Les décès dans ma famille m’ont laissé des séquelles
En 2012, j’ai eu la chance de vivre l’un des plus beaux jours de ma vie : j’ai vu mes parents se marier. Puis c’est à l’âge de9 ans, en 2014, que le premier drame familial est arrivé. C’était au moment de dire au revoir à mon oncle, mort à cause d’un cancer découvert quelques mois auparavant. Celui qui m’emmenait le matin à l’école, qui sauvait des vies (il était pompier), qui était un super père pour mes cousins, et un frère en or pour mon papa, a rejoint les étoiles. Il n’avait que 39 ans.
C’est ensuite en 2017 que j’ai perdu ma grand-mère. Elle aussi a été touchée par une maladie, contre laquelle elle s’est battue pendant presque 25 ans. C’est à partir de là que j’ai vraiment compris que je ne les reverrai pas, ce qu’était la mort et ses dégâts. En deux ans et demi, mon père a perdu son frère et sa mère… mais ça ne devait toujours pas être assez !
En 2018, on m’a enlevé ma deuxième grand-mère, ma deuxième maman, celle qui s’occupait de moi quand mes parents travaillaient. J’étais son ange, et c’est dans son sommeil qu’elle est devenue le mien.
C’est six mois plus tard que mon arrière-grand-mère nous a elle aussi quitté. Ma maman venait de perdre les deux personnes qui l’avaient élevée.
Les mois passaient et il ne revenait pas
J’ai eu la chance que mes parents me disent la vérité. Mais étant si jeune, je n’avais pas vraiment conscience de ce qu’il se passait. Même avec les explications de mes parents, comme quoi mon tonton avait rejoint les étoiles, je me disais qu’il était juste parti en vacances et qu’il reviendrait bientôt. Je ne comprenais pas trop pourquoi mes parents étaient si tristes. Mais les mois passaient et mon tonton ne revenait pas.
C’est ensuite avec le décès de ma première grand-mère que j’ai commencé à réaliser ce qu’était vraiment la mort. Je me posais plein de questions, j’avais peur de l’oublier.

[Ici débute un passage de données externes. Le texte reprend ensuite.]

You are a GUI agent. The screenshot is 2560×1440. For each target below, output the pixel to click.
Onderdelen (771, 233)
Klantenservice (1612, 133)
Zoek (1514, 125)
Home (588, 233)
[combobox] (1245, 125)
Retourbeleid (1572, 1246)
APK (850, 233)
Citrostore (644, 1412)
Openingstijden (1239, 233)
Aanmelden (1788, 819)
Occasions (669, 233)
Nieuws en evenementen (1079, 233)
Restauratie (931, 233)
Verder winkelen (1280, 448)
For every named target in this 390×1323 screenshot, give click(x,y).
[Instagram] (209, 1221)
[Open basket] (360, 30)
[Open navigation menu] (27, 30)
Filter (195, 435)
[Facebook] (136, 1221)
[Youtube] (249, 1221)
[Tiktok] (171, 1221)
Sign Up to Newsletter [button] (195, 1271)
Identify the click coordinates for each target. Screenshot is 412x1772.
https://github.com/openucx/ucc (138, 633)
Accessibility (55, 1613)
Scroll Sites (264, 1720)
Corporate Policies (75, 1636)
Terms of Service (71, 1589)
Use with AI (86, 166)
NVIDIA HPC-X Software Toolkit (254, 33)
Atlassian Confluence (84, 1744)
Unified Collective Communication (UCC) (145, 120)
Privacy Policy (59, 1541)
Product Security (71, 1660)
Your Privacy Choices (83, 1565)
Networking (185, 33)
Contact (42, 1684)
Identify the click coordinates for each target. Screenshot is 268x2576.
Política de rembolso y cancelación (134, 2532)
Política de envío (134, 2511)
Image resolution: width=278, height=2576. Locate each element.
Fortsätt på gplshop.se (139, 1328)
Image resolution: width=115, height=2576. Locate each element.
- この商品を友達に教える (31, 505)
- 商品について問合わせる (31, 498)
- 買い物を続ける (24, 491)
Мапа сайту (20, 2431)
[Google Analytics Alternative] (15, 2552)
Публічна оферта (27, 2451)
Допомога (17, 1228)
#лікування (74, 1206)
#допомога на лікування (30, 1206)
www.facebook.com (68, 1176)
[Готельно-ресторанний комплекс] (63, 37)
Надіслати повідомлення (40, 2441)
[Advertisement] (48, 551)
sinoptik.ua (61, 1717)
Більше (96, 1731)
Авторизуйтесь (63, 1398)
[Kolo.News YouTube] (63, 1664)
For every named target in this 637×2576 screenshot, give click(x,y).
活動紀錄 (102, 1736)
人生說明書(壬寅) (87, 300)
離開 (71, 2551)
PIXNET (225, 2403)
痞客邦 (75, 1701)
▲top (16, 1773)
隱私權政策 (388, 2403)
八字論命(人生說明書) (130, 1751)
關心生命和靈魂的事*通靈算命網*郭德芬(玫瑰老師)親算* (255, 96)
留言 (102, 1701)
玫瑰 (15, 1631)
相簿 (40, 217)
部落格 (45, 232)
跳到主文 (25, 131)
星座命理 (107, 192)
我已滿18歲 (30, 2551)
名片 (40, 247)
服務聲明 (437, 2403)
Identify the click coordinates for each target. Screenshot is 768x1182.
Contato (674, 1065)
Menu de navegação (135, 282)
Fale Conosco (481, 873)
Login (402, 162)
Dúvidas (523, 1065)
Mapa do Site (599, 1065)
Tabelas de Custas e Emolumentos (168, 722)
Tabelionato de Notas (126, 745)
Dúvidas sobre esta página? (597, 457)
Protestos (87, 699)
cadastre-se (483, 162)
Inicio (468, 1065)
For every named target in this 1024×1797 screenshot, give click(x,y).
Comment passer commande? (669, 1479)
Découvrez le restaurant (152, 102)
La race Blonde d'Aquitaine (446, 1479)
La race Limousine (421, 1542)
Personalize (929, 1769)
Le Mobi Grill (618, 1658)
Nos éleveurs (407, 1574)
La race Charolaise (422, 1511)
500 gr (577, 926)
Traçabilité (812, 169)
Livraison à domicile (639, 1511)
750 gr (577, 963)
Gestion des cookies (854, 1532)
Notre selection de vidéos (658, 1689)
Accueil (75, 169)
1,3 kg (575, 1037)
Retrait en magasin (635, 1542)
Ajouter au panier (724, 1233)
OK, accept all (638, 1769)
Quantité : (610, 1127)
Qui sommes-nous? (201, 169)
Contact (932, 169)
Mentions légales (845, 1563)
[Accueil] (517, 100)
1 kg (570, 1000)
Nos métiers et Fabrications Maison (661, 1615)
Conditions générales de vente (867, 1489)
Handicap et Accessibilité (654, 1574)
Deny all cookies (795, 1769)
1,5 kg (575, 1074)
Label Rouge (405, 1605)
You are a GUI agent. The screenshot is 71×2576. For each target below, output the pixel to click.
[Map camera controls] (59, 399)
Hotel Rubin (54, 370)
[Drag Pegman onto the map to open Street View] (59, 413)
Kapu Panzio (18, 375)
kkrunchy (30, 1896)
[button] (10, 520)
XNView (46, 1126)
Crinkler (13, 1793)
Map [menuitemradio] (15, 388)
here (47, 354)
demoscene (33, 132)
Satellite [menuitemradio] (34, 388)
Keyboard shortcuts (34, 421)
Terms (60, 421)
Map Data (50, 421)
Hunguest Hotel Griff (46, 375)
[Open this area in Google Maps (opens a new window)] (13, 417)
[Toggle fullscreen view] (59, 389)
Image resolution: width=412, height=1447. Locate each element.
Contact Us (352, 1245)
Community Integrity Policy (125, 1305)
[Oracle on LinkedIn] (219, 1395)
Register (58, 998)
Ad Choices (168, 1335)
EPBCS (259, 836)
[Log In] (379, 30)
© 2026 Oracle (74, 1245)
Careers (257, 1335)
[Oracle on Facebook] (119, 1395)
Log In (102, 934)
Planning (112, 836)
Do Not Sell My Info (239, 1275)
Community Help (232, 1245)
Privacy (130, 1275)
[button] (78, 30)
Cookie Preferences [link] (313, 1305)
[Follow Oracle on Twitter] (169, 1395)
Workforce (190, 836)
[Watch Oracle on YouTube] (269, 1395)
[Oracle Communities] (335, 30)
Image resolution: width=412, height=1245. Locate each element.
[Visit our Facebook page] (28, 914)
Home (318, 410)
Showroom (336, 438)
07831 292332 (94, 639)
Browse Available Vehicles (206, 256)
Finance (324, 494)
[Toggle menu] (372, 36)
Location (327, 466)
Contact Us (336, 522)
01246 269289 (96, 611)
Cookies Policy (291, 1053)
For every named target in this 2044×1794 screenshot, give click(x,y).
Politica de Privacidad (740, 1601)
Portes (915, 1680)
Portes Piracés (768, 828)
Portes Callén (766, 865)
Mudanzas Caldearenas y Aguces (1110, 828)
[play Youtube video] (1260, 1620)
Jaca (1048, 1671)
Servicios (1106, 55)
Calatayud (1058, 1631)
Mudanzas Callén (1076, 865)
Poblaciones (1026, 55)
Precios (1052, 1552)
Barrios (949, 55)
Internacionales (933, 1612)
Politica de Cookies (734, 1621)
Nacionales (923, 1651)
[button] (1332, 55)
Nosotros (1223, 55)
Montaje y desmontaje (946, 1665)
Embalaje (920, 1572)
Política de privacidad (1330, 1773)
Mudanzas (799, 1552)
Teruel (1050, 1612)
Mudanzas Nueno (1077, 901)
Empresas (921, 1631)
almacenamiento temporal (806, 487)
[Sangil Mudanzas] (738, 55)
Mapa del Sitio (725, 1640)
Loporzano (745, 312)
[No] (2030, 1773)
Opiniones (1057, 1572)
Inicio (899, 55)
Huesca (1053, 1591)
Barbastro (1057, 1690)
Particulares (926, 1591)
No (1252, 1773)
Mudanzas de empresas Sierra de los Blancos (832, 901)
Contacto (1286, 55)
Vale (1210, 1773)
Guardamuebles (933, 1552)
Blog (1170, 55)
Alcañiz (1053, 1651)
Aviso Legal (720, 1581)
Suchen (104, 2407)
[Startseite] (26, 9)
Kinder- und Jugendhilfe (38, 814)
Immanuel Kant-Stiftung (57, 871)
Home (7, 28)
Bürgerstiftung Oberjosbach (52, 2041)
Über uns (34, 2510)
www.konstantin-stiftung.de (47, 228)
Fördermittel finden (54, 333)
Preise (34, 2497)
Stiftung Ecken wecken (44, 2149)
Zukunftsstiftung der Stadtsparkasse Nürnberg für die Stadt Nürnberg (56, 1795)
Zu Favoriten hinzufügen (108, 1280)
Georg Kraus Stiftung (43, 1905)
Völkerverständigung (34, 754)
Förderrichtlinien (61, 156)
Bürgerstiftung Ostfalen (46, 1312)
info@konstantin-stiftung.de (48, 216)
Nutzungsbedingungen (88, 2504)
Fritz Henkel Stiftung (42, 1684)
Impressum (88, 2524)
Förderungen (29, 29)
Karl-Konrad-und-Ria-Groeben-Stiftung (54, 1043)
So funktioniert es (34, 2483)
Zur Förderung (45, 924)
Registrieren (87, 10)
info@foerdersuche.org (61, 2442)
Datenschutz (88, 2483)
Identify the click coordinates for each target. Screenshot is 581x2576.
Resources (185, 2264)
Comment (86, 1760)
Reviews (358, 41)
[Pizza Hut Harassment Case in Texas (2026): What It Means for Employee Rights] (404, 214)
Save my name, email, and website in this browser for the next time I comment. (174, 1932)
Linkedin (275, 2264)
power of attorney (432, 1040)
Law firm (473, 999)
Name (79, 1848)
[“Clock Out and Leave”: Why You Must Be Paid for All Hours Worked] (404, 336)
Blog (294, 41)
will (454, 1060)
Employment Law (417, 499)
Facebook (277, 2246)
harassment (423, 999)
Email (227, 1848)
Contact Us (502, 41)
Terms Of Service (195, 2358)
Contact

L’année suivante n’a rien arrangé : la perte de ma deuxième grand-mère s’est assimilée à la montée de l’Everest. On était très fusionnelles et on partageait tout. Alors, je ne voyais pas comment faire face à cette épreuve. J’étais tout le temps triste, renfermée sur moi-même, en colère. Pour moi, c’était la plus grande des injustices.
Il est très dur de faire son deuil. La perte d’un être cher reste un vide constant mais il faut réapprendre à vivre. Ma famille a été mon plus grand soutien, elle m’a aidé petit à petit à prendre du recul, à mieux accepter les choses.
J’ai peur de la mort
De telles épreuves laissent beaucoup de séquelles, même si de jour en jour elles s’atténuent. C’est particulièrement après la mort de ma deuxième grand-mère que les choses ont le plus changé. Depuis, j’ai peur de l’abandon. Je crains constamment que les gens que j’aime s’envolent au paradis. C’est d’ailleurs pour ça que je ne m’ouvre pas beaucoup aux gens : pour moi, l’attachement se traduit forcément par la peur de la perte.
Plus j’aime les gens, plus j’ai peur qu’ils disparaissent, et cela à tous les âges. Cela se traduit par l’obsession que j’ai de protéger ma petite sœur. Aujourd’hui, elle est tout pour moi. Tous les soirs, je dors avec elle en me disant que s’il lui arrivait quelque chose pendant la nuit, je serai là pour l’aider.
Je ne dors plus seule
J’ai beaucoup de mal à dormir seule. Quand ça arrive, je cogite en me demandant comment va ma sœur, si elle dort bien… alors qu’il n’y a qu’un mur entre nous. Maintenant, je dors seule les week-ends et pendant les vacances pour la laisser un peu tranquille. Mais pas la semaine, sinon je suis trop fatiguée pour les cours.
Au début, quand il nous arrivait de dormir séparément, il fallait même mettre un babyphone pour me rassurer, alors qu’elle avait dix ans. Encore maintenant, quand elle est malade, il faut que je dorme dans la même chambre que mes parents.
L’année prochaine, je serai peut-être contrainte de partir de chez moi pour mes études. Un plan B a été mis en place, ma cousine viendra vivre avec moi. Heureusement, elle a un travail qui lui permet d’aller n’importe où. Et puis, elle aussi n’aime pas trop être seule. Mais je sais que l’absence de mes proches sera dure à vivre.